For a description of Managed Memory, see Unified Memory for CUDA Beginners.

Oops. Just found out the problem and it’s quite clear from the example code.

some_arr = cuda.to_device(np.array(0))

This will never work as it creates a zero-dimensional array. I guess I looked at something like np.zeros() or np.ones() where you don’t need to be concerned with that. Of course, it just needs to change to this:

some_arr = cuda.to_device(np.array([0]))

This is an edited reply after finding out the issue


Thanks for the link on Unified Memory. It might come in handy. What does “considered experimental on Windows” mean though?

I’m trying to write a kernel using 2 CuPy arrays - a1 to read and a2 to write - and it is critical that these writes happen in-place. I preallocated a2 with the typical zeros function and then thought of a way to access those preallocated indices. The data are 3D coordinates.
I thought of a sequential atomic counter plus CuPy’s put() to do this.
(In the meantime, I found out CuPy’s functions don’t seem to work in a numba cuda kernel).

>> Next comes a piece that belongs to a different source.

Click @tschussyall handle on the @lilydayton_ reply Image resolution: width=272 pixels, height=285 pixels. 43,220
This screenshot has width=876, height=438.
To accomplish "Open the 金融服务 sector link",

some_arr = cuda.to_device(np.array(0))

This will never work as it creates a zero-dimensional array.

This will work with Numba 0.53.

What does “considered experimental on Windows” mean though?

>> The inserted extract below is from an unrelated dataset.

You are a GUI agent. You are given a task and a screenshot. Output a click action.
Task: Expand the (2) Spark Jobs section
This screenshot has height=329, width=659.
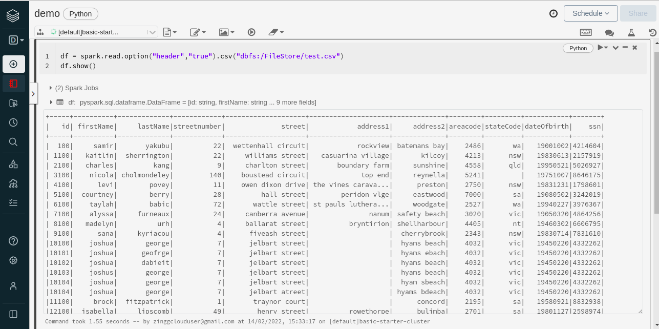[x=50, y=88]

It means that you can use it and it will probably work, but is not tested as well as on Linux. If you use it on Windows and run into issues, then please report them (or report that it works well for you) so that we can increase the level of assurance of Unified Memory support on Windows, and move it towards being properly supported instead of being considered experimental.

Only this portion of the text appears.